**What is being asked**
What is needed is an exact reproduction of the lines in the records below, starting at the line with "Task: Take a" and ending at the line with "Viewport: 579px width, 418px height.", both included, and nothing else; pictures stay out.

[Dataset content — start]

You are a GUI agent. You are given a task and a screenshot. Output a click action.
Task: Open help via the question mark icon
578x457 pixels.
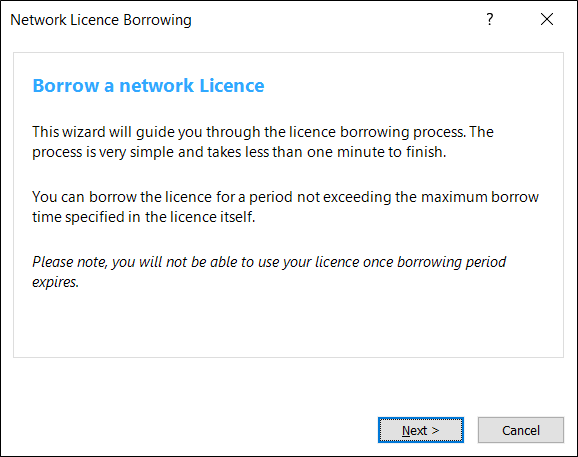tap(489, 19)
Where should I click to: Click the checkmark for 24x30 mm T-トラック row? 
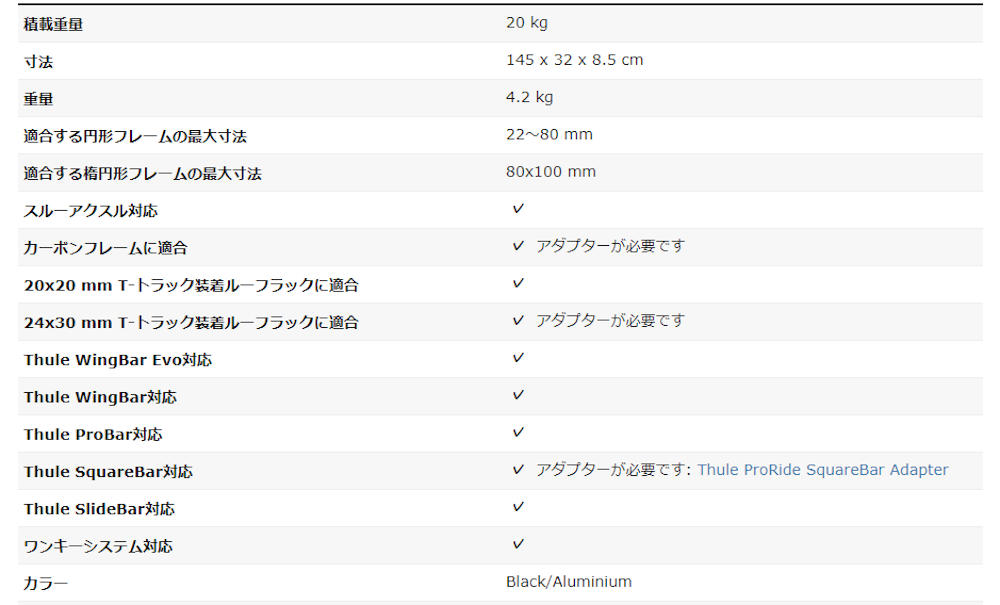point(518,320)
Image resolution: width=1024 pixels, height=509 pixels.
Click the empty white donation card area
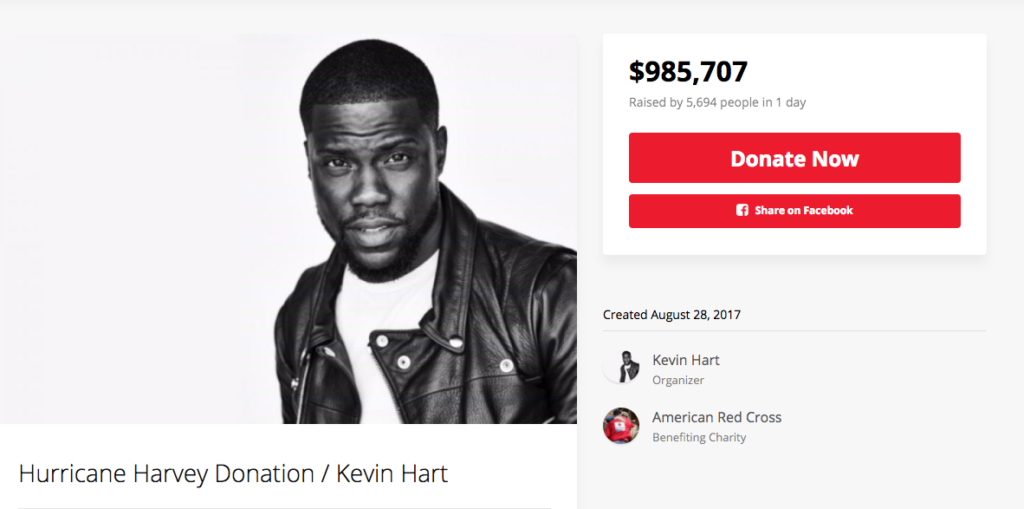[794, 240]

[Dataset content — finish]
[Dataset content — start]

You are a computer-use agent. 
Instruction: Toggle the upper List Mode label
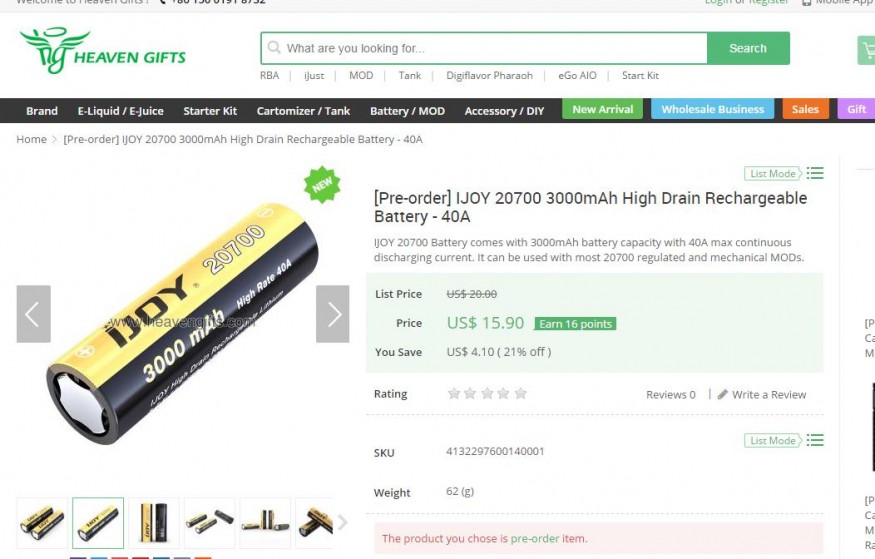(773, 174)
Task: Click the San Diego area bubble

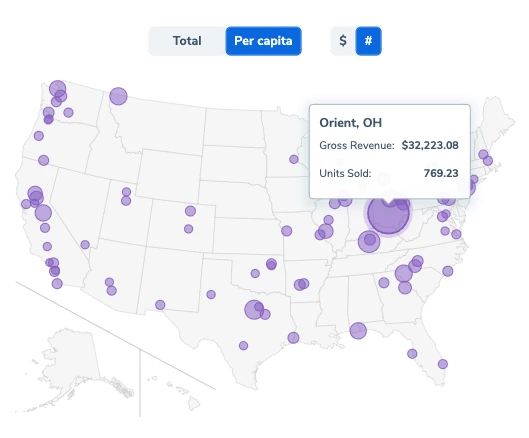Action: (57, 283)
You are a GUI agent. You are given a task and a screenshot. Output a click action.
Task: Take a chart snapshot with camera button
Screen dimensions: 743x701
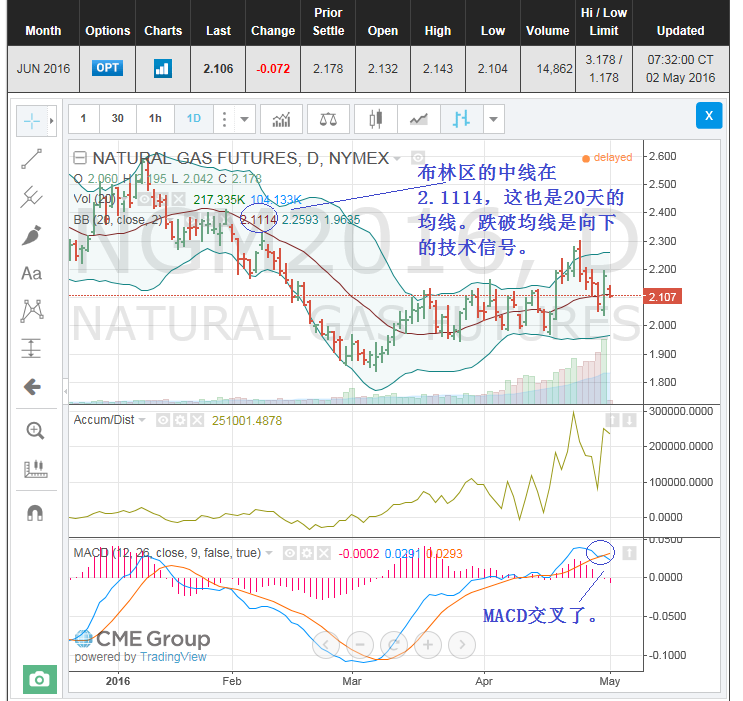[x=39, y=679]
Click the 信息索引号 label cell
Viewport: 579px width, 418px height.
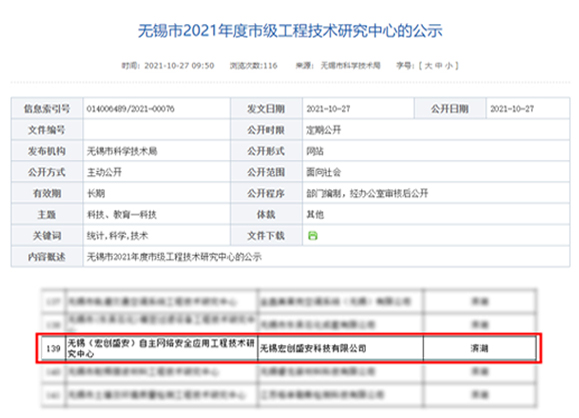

[Dataset content — finish]
[Dataset content — start]

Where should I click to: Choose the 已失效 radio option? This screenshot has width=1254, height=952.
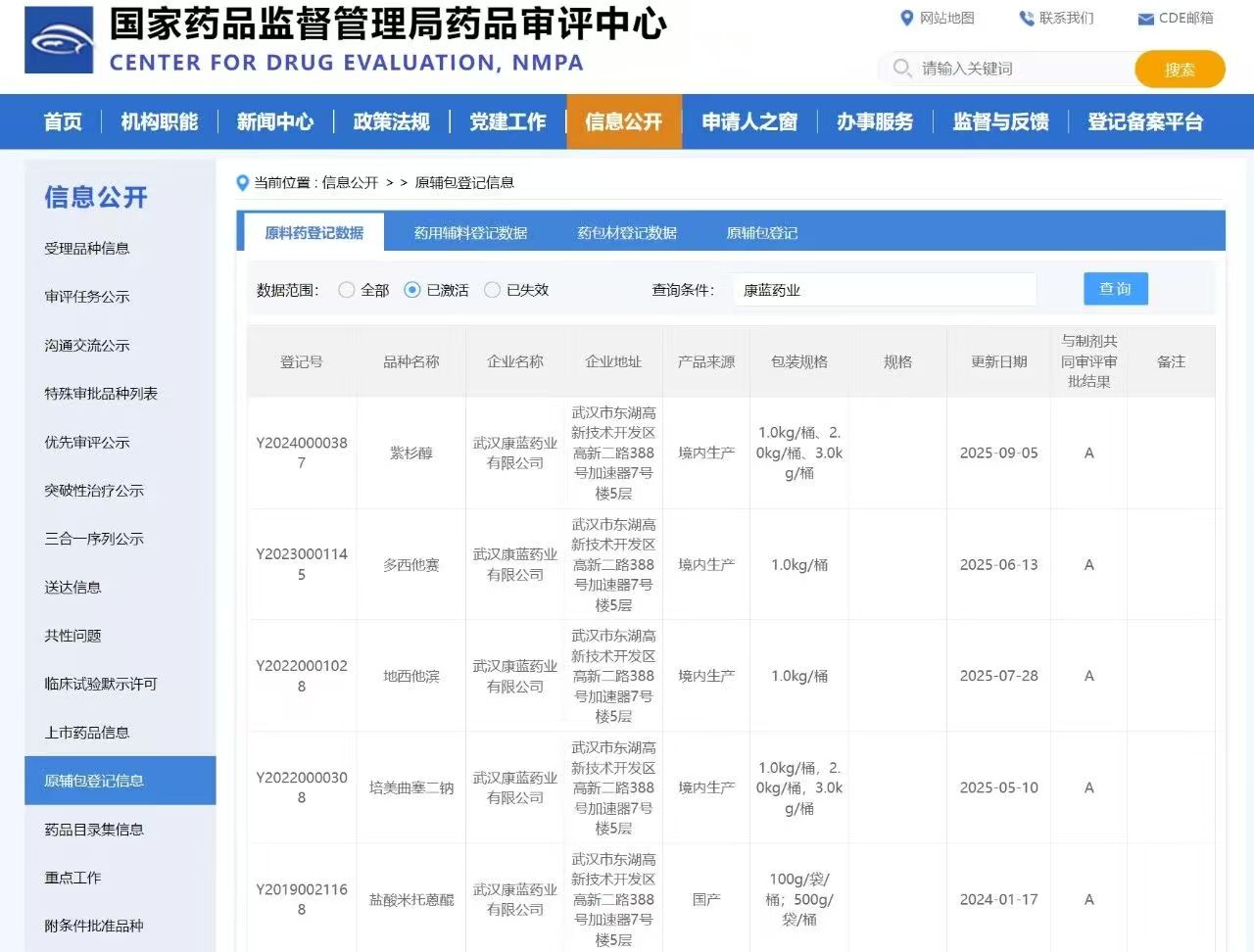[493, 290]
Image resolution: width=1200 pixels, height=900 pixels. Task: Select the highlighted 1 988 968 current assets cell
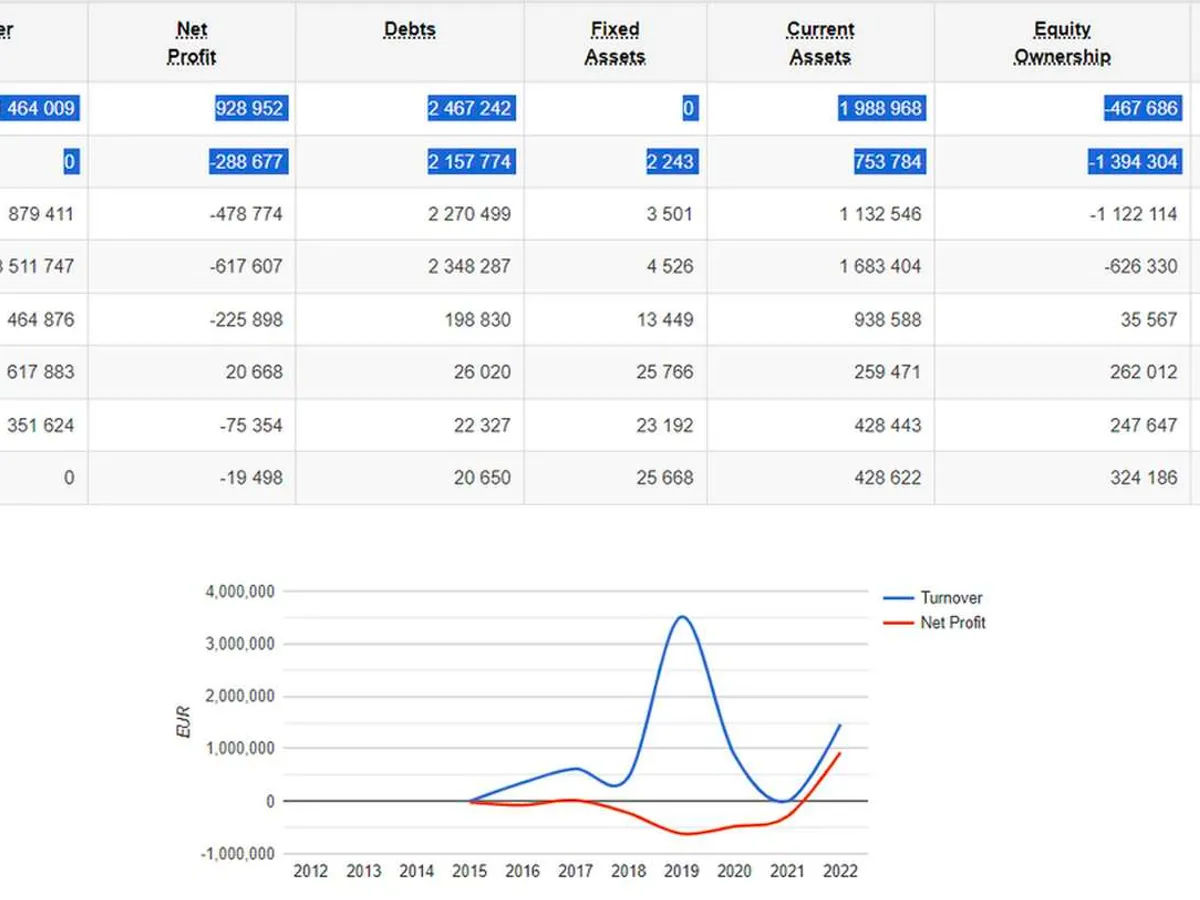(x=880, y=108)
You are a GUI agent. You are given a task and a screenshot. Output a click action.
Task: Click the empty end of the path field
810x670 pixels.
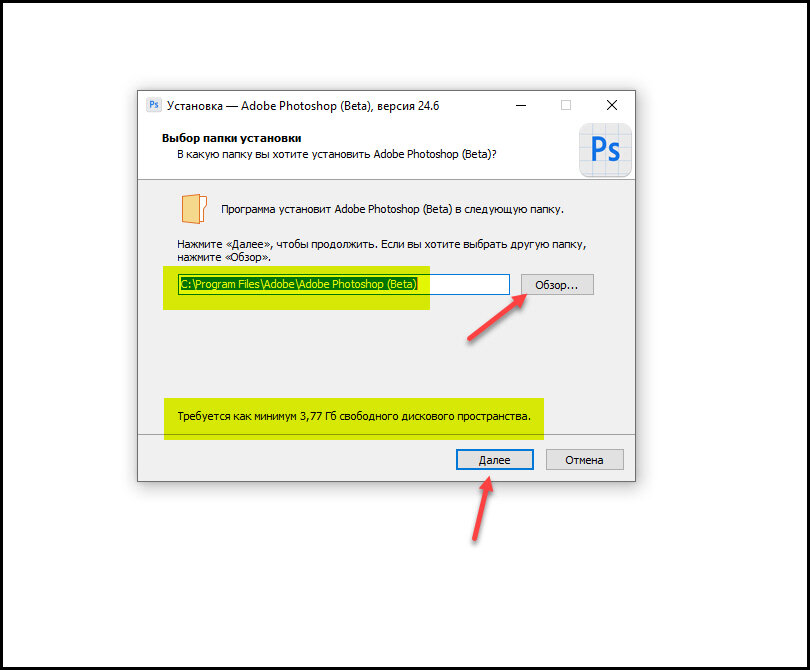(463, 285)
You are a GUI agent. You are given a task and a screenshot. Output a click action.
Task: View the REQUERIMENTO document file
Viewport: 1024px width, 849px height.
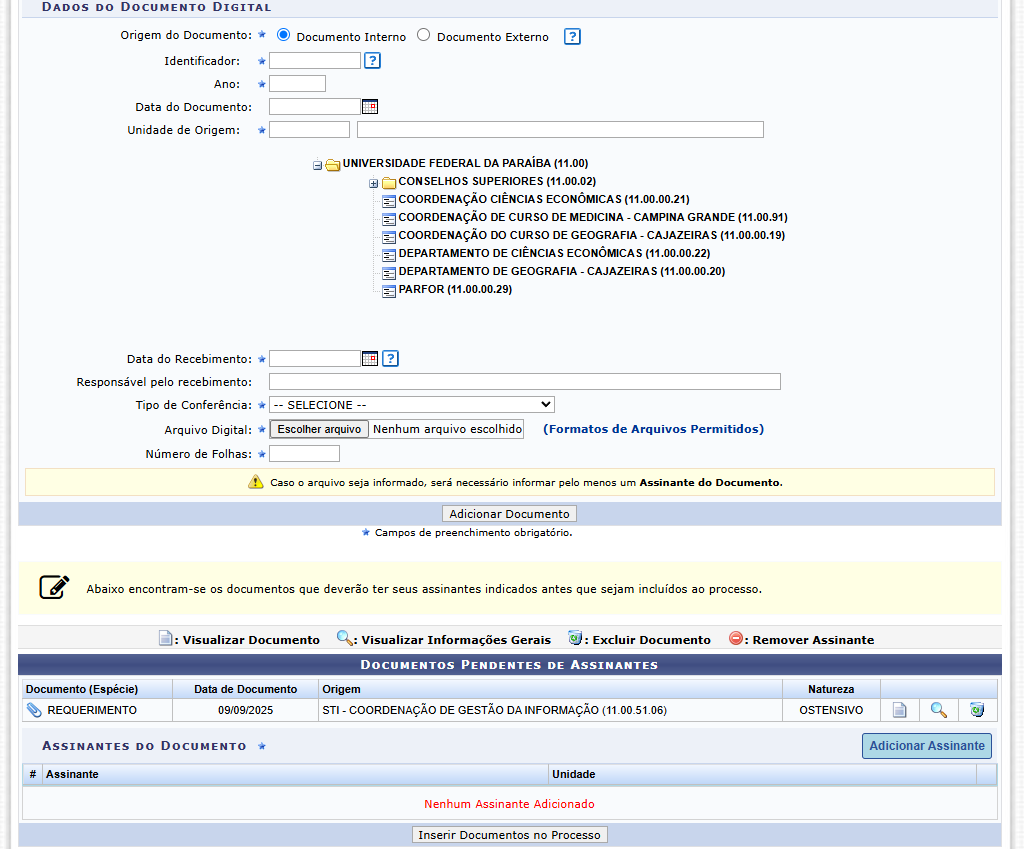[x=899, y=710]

[Dataset content — finish]

**Task output**
Task: Take a chart snapshot with camera button
Screen dimensions: 743x701
[x=39, y=679]
Click the 信息索引号 label cell
Viewport: 579px width, 418px height.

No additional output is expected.